##### TEXT SHOWN

So many interesting assertions.."if, as an individual, you concern yourself mainly with revolution then you're bound to sound like a bit of a nutter, since it has no practical implications or concrete impact." Well, obviously if "revolution" is just one of those words saved for May Days and "more obscure texts and interviews" then obviously it does have "no practical implications or concrete impact" It's just an empty expression, in much the same way as when used by stalinists and trots. If the need for revolution is seen as absolutely integral to millions of people transforming their lives then it means rather more (whether you're an individual or part of an organisation).

As for reading the news and dissecting imperialist foreign policy, that's done by all sorts of commentators. You can be on the right or the left and still have all sorts of insights. What's significant is when connections are made between insights about the world, workers' struggles and the possibility of consciously destroying the system that has imperialism at it's heart. But, as someone pointed out 3 years ago, "there is a problem here with his politics in that he ends up advocating a sensible 'what you can do tomorrow' and a sensible 'the sort of world I'd like to see in the long term' but because he doesn't advocate any sort of bridge between these things he ends up going for least worst options in 'real world' politics." Except "least worst" can be pretty dubious, as in endorsing Kerry and supporting sanctions against Iraq. So even when he has an impact it's often just as one voice among many supporting leftist or liberal causes.

##########

**YOUR TASKS**
1) In the comment on revolution above, which two positions are given as examples of dubious "least worst" options?
2) Please translate this sentence from the comment on revolution into Spanish: "You can be on the right or the left and still have all sorts of insights."
3) The comment on revolution names the things between which significant connections are made. List them all.

##### DATA PROVIDED

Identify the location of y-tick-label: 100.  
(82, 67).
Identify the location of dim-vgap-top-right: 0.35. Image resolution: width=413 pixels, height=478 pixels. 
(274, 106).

##########

**RESPONSES**
1) Endorsing Kerry and supporting sanctions against Iraq.

2) Puedes estar en la derecha o en la izquierda y aun así tener toda clase de ideas lúcidas.

3)
- Insights about the world
- Workers' struggles
- The possibility of consciously destroying the system that has imperialism at its heart